Não haverá um cessar-fogo marítimo mais amplo, e um alto funcionário da ONU disse que os russos não se comprometeram a não atacar as partes dos portos ucranianos que não são usadas diretamente para as exportações de grãos.
Sob os termos do acordo, os capitães ucranianos conduzirão os navios com grãos para fora de Odesa e dos portos vizinhos de Chernomorsk e Yuzhne através de passagens seguras mapeadas pela Marinha ucraniana, para evitar as minas que a Ucrânia colocou para impedir um temido ataque anfíbio russo.

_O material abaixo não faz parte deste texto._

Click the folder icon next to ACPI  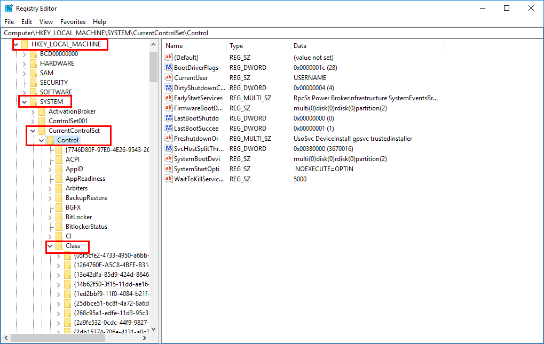pyautogui.click(x=60, y=159)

Um centro de comando conjunto com autoridades russas, ucranianas, turcas e da ONU será instalado em Istambul a partir de sábado, disseram as autoridades da ONU. Equipes dos três países e das Nações Unidas inspecionarão conjuntamente os navios nos portos turcos, tanto na chegada da Ucrânia quanto na partida, principalmente para garantir que não estejam carregando armas de volta à Ucrânia após descarregar seus grãos.
Guterres elogiou a Ucrânia, a Rússia e a Turquia por trabalharem juntas para garantir o avanço.

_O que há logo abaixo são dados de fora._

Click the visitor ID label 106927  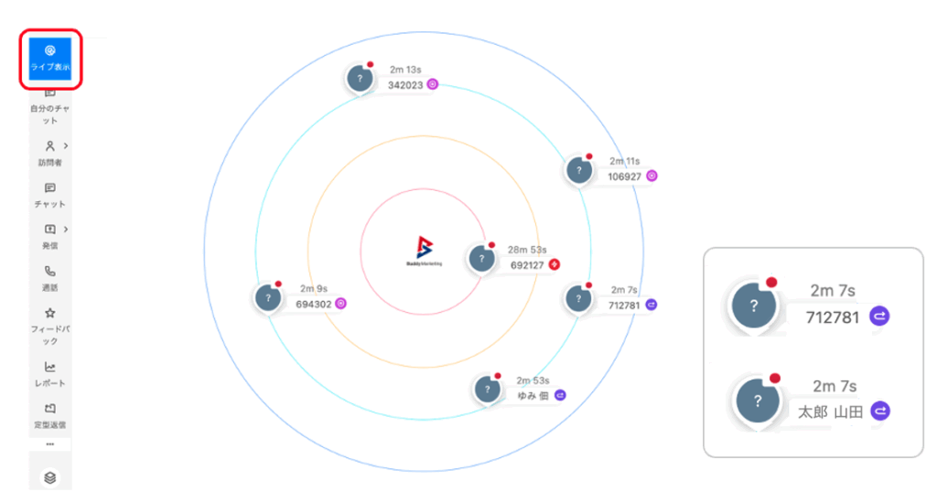pyautogui.click(x=624, y=177)
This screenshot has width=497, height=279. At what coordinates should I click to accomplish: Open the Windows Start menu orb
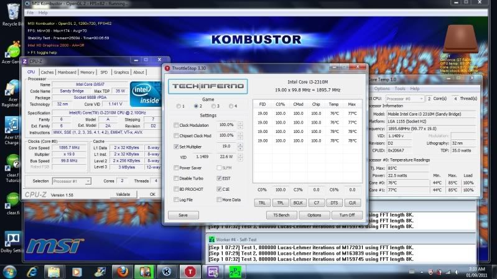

“Desde que a guerra começou, venho destacando que não há solução para a crise alimentar global sem garantir acesso global total aos produtos alimentícios da Ucrânia e alimentos e fertilizantes russos”, disse ele. “Hoje demos passos importantes para atingir esse objetivo. Mas tem sido um longo caminho.”
O avanço é um golpe para Guterres, bem como para Erdogan, que se posicionou como mediador, em boas relações com Putin e o presidente Volodymyr Zelensky da Ucrânia.

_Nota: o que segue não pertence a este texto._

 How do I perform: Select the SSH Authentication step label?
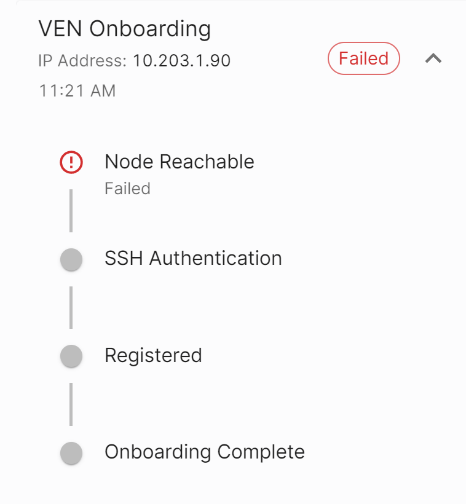pyautogui.click(x=193, y=258)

O acordo parecia improvável apenas duas semanas atrás, após uma série de reuniões intensas, com os dois lados questionando os motivos um do outro e culpando um ao outro pelo impasse.
Uma proposta inicial pedia a remoção de minas, à qual a Ucrânia se opôs, e a criação de uma flotilha internacional para escoltar os navios de grãos. Um passo importante em frente veio quando a Ucrânia concordou em ter seus próprios capitães para dirigir os navios na primeira etapa de suas jornadas, e a ideia de uma escolta militar foi abandonada. Isso a tornou mais uma operação civil, aliviando as preocupações de que poderia desencadear um episódio hostil.
Levar a Rússia a bordo levou mais tempo, disseram autoridades. Exigiu que as Nações Unidas convencessem as companhias de navegação e seguros do setor privado de que poderiam transportar alimentos e fertilizantes russos, que não são diretamente barrados pelas sanções ocidentais, sem entrar em conflito com outras sanções.
A última peça do quebra-cabeça veio na quinta-feira, quando a União Européia publicou esclarecimentos juridicamente vinculantes de que bancos, seguradoras e outras empresas tinham permissão para participar da exportação de grãos e fertilizantes russos e que suas sanções não afetaram o principal porto russo de Novorossiysk no Mar Negro. Altos funcionários da ONU disseram que essas garantias foram suficientes para convencer o setor privado a se envolver novamente com o comércio de grãos da Rússia.
“Hoje temos todos os pré-requisitos e todas as soluções para que este processo seja iniciado nos próximos dias”, disse Shoigu, o ministro da Defesa russo, que assinou o acordo em Istambul, a repórteres depois.
Os mercados globais de grãos reagiram imediatamente às notícias do acordo. O preço dos futuros de trigo caiu mais de 5 por cento na sexta-feira, para cerca de US$ 760 por bushel.
A reportagem foi contribuída por Anton Troyanovski, Valerie Hopkins, E Bilefsky, Joe Rennison e Patricia Cohen.